Correlations between NLR or RPR and parameters of cardiovascular function

To further confirm the roles of the NLR and RPR in predicating cardiovascular events, the correlation between the NLR or RPR and other cardiovascular function parameters in the HCE group were analyzed. In the HCE group, the NLR and RPR were positively correlated with serum BNP, cTnI and CK-MB (all P<0.05; Fig. 4). In order to investigate the correlations between the NLR or RPR and ST segment changes in the ECG, the HCE patients were divided into two groups based on whether ST segment changes were observed on the ECG (ST segment changes group and no ST segment changes group). The NLR and RPR in the ST segment changes group were significantly higher compared with those in the no ST segment changes group (P<0.0001 for each; Fig. 5A and B).

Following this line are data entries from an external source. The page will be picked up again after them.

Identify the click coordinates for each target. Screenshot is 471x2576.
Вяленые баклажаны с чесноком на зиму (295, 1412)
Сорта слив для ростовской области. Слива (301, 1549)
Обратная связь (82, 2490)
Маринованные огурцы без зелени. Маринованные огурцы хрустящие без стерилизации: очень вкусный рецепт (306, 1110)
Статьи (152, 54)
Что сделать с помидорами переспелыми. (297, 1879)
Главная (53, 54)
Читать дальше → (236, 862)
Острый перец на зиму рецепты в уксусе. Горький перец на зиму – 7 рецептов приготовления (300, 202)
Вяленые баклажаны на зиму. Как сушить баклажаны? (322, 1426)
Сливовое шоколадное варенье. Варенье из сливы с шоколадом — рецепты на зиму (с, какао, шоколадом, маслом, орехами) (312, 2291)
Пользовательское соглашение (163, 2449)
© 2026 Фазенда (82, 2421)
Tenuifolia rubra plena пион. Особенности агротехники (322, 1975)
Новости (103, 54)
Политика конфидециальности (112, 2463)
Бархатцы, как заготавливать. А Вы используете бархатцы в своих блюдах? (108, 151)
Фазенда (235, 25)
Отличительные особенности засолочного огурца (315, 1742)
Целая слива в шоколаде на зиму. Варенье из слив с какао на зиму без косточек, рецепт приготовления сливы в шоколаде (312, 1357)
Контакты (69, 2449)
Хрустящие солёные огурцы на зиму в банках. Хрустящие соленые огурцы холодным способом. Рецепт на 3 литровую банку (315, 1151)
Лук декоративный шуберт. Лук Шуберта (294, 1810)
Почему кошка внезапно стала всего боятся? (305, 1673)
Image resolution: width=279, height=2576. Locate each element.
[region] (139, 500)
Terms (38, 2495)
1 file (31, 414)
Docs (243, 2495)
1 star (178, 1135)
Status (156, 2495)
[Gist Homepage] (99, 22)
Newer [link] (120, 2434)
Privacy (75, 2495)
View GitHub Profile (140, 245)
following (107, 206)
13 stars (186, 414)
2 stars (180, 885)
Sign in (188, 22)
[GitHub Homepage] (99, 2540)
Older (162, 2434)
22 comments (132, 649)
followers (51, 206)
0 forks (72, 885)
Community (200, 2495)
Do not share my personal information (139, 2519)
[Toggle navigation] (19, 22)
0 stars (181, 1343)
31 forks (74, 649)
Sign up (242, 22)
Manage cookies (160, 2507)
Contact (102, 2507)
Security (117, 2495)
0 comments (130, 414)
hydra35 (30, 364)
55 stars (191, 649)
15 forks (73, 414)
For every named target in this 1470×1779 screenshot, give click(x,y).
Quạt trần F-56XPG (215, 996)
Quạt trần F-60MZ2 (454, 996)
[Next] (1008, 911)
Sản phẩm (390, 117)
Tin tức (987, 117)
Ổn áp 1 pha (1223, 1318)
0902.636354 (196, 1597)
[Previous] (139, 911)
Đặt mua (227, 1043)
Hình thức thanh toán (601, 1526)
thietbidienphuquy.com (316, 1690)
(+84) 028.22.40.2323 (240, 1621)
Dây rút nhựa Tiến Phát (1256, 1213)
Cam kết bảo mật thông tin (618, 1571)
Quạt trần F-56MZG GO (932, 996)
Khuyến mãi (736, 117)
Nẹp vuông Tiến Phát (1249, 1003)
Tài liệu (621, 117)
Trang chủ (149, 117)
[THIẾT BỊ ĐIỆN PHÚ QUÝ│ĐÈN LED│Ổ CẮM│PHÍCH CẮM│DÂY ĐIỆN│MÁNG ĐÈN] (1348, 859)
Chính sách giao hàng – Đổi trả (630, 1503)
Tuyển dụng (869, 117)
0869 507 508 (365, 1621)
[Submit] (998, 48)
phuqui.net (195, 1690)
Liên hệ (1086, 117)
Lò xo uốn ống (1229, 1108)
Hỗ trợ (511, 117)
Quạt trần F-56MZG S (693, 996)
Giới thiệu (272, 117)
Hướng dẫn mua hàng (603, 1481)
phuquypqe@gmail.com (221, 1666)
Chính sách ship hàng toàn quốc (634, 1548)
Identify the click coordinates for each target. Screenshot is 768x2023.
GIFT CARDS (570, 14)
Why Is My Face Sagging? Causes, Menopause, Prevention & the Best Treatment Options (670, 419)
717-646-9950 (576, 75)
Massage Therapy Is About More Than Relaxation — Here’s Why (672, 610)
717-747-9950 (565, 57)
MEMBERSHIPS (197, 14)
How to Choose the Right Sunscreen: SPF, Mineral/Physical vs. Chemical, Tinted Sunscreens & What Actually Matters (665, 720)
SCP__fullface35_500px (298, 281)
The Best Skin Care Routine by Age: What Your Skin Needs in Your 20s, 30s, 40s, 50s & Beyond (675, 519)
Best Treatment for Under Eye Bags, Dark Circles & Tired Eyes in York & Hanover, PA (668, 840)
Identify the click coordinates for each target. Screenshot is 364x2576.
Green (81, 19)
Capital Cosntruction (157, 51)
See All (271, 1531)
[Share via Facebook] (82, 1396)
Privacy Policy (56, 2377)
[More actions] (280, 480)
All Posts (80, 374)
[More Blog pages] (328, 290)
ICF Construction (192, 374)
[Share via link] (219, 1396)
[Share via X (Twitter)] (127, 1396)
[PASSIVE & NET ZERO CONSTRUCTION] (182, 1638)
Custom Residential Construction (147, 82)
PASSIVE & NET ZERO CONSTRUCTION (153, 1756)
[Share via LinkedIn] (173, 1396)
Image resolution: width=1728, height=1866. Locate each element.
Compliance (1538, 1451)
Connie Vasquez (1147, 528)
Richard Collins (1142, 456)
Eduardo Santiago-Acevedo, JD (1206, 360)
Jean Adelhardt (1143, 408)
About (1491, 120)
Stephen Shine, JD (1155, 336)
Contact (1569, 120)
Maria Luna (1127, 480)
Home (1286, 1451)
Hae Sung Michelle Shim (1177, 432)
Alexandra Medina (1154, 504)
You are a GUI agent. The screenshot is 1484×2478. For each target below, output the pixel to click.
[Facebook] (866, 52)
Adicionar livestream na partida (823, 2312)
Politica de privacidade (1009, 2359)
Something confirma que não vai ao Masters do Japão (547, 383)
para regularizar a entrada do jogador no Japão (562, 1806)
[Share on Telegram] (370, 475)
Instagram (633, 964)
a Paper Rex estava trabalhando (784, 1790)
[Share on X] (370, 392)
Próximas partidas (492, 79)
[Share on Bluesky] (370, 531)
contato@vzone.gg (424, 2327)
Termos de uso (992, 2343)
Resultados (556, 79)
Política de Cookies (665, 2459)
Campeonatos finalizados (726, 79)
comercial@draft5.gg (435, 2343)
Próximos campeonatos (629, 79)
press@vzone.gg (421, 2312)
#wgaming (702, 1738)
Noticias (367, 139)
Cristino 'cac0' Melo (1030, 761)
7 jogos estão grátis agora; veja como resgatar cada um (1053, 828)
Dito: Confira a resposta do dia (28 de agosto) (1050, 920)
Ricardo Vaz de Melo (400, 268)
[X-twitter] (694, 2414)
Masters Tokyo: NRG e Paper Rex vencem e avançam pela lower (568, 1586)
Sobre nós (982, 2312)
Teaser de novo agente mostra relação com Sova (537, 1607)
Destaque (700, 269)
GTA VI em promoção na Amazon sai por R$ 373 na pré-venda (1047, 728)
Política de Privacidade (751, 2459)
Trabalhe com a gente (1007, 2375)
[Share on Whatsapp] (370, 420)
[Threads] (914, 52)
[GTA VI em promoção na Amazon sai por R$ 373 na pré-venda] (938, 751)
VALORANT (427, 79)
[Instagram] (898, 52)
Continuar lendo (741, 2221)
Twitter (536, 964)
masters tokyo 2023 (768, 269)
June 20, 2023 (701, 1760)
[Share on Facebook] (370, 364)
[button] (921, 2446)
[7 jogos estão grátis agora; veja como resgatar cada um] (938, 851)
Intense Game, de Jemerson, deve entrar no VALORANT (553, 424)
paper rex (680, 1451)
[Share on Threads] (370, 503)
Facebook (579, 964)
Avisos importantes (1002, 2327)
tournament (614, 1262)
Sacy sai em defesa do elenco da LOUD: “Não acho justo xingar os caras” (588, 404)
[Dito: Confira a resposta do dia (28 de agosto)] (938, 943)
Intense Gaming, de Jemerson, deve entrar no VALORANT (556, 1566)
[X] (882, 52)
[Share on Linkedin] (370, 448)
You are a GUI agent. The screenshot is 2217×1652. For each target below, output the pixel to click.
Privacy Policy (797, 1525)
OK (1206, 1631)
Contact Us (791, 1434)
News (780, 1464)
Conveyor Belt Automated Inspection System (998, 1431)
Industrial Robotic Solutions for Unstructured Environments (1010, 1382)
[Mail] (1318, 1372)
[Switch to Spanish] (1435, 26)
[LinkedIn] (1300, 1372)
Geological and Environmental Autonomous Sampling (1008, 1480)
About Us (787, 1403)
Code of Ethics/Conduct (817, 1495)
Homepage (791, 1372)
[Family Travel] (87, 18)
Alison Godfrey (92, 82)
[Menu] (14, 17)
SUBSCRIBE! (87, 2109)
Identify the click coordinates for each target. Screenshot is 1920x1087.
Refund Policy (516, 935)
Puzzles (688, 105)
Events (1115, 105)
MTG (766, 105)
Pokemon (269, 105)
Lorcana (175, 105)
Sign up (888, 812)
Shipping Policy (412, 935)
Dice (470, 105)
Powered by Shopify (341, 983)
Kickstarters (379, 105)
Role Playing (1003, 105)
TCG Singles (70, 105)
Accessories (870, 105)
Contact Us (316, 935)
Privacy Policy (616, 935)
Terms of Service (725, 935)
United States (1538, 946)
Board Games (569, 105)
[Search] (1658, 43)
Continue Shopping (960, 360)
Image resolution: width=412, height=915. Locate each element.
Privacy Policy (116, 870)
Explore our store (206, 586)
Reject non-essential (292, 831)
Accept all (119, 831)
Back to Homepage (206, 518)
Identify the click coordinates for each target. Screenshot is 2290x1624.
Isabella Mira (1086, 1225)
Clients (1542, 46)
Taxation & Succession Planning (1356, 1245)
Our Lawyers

Predictive value of NLR and RPR regarding cardiovascular events and survival in hemodialysis patients

To determine the predictive value of the NLR and RPR regarding the prediction of cardiovascular events in hemodialysis patients and their survival, the HCE patients were divided into two groups based on treatment outcomes, namely the recovery/improvement group and the treatment failure/death group. AUC analysis was then performed for the NLR and RPR to predict cardiovascular events in hemodialysis patients. The AUC analysis revealed that the RPR was an independent risk factor for the prognosis of cardiovascular events in hemodialysis patients (Table IV). The correlations between the RPR and other prognostic parameters of cardiovascular events in hemodialysis patients of the HCE group were then analyzed by dividing them into two groups according to the cutoff value for RPR (0.08), namely the RPR ≤0.08 group and RPR >0.08 group. The levels of Hb and ALB in the RPR >0.08 group were significantly lower compared with those in the RPR ≤0.08 group (P<0.05 each), whereas the level of CREA in the RPR >0.08 group was significantly higher compared with that in the RPR ≤0.08 group (P<0.05). The survival time in the RPR >0.08 group was significantly shorter compared with that in the RPR ≤0.08 group (P<0.05 each; Fig. 5C-F).

Table IV

Association of RPR with prognosis regarding cardiovascular events in hemodialysis patients: OR (95%CI) using binary logistic regression.

Table IV

Association of RPR with prognosis regarding cardiovascular events in hemodialysis patients: OR (95%CI) using binary logistic regression.

 Prognosis    
RPRTreatment failure/death group Recovery/improvement groupχ2P-valueOR95% CI
>0.08281211.65<0.014.421.88-10.38
≤0.081936    

[i] RPR, red blood cell distribution width-to-platelet ratio; OR, odds ratio; CI, confidence interval.

Discussion

In the present study, the role of the NLR and RPR in predicting the occurrence of cardiovascular events in hemodialysis patients and their prognosis was analyzed. Compared with those in patients from the HNCE group, the NLR and RPR were higher in patients from the HCE group. Positive associations between increased NLR and RPR and the incidence of cardiovascular events in hemodialysis patients were identified. The ROC analysis indicated a good sensitivity and specificity of the RPR for predicting cardiovascular events in hemodialysis patients. In addition, the RPR was an independent risk factor for the survival prognosis of cardiovascular events in hemodialysis patients. Encouragingly, the present study also showed that, RPR has a good relationship with other prognostic parameters of cardiovascular events in hemodialysis patients. The NLR and the RPR were correlated with BNP, cTnI and CK-MB, and associated with ST segment changes in HCE patients.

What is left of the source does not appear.